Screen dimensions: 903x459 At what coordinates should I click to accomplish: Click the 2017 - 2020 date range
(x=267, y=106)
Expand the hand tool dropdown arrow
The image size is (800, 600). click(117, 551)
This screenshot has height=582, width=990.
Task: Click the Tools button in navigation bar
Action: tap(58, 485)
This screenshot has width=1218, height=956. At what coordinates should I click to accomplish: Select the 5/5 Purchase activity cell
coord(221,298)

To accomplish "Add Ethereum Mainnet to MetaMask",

• Problem statement:
All entries must be duplicated exactly, with none left out.

• Response area:
Screen dimensions: 903x459 At what coordinates should I click to accomplish: Click the 2017 - 2020 date range
(x=267, y=106)
Expand the hand tool dropdown arrow
The image size is (800, 600). click(117, 551)
This screenshot has height=582, width=990.
Task: Click the Tools button in navigation bar
Action: tap(58, 485)
This screenshot has width=1218, height=956. At what coordinates should I click to accomplish: Select the 5/5 Purchase activity cell
coord(221,298)

To accomplish "Add Ethereum Mainnet to MetaMask",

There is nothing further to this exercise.